South Africa’s precious-metals mines are among the world’s deepest and most labor intensive and companies are under constant pressure to contain costs. Yet high unemployment and inequality mean labor relations are inevitably fraught.
AMCU’s plans for an industry-wide strike marks a return to escalated conflict between South African mining companies and workers. In 2014, the union held the longest-ever strike in the world’s largest platinum industry. Wage negotiations for producers of the metal are expected this year.
“It is unfathomable that AMCU would willingly call for secondary strikes in an industry that is already in jeopardy,” Minerals Council Chief Executive Officer Roger Baxter said in an emailed statement on Friday. “This would undermine employment and the livelihoods of millions of dependents.”

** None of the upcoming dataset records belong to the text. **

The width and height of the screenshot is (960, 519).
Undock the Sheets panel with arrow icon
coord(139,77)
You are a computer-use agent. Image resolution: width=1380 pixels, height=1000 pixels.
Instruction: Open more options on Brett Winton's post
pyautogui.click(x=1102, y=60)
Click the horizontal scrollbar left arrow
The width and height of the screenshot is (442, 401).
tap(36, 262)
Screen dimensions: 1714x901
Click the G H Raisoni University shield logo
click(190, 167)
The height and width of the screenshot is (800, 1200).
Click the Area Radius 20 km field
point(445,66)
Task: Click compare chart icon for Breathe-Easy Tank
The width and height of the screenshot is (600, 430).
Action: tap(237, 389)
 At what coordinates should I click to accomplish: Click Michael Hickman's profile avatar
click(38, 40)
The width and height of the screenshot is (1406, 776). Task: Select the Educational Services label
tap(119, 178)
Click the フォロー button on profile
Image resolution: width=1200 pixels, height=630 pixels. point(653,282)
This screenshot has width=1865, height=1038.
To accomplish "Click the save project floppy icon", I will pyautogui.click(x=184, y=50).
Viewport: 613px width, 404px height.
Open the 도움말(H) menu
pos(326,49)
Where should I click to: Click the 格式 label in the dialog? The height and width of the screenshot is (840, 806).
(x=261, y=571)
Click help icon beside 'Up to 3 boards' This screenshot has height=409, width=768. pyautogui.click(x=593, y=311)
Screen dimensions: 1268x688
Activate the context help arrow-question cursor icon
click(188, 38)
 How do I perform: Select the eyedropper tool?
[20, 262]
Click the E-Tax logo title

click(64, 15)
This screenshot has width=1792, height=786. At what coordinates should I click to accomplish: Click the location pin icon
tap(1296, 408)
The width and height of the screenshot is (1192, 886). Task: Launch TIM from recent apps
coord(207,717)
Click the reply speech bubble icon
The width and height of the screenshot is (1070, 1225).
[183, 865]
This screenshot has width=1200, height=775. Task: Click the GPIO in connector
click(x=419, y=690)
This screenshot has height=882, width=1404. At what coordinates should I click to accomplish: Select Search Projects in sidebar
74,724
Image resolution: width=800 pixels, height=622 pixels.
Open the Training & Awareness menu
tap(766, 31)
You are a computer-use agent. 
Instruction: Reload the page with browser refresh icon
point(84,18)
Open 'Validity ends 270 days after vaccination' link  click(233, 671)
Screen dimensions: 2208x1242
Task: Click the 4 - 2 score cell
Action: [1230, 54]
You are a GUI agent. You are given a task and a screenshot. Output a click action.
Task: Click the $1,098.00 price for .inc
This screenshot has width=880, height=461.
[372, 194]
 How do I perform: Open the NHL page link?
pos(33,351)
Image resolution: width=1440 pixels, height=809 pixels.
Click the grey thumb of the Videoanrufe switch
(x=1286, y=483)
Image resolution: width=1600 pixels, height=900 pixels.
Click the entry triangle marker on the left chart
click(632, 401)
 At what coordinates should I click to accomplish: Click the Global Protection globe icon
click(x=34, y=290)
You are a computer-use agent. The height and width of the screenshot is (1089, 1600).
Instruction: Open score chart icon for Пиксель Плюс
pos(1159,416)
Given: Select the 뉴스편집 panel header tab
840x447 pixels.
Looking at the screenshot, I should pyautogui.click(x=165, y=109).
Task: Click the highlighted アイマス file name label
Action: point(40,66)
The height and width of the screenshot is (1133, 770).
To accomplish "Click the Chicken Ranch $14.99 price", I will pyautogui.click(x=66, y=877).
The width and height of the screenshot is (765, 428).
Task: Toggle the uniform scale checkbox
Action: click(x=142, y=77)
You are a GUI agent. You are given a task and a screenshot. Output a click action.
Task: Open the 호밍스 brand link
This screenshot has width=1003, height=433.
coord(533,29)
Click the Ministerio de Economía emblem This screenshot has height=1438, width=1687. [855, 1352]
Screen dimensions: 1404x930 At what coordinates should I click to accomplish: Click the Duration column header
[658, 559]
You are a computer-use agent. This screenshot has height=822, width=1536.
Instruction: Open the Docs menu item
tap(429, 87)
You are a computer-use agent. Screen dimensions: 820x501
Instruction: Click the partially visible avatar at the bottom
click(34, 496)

The primary reason there is an uptick in South African worker activism is probably more to do with the impending election in May rather than any other single factor. There is a war going on for the heart of the ANC and Ramaphosa has a clear challenge ahead of him in trying to improve the efficiency of the economy. The mining unions are a significant force politically, but also have a vested interest in securing as good a deal as they can from mining companies before the uncertainty of the election.
Despite the sensationalism of the headlines a one-week stoppage is unlikely to be enough to have more than a temporary effect on pricing. Meanwhile platinum is cheap on a relative and absolute basis and is firming from the $800 level.
The FTSE/JSE Africa Platinum Mining Index has rallied over the last few months to break its medium-term downtrend. It is currently somewhat overextended relative to the trend mean but a sustained move below it would be required to question medium-term scope for continued upside.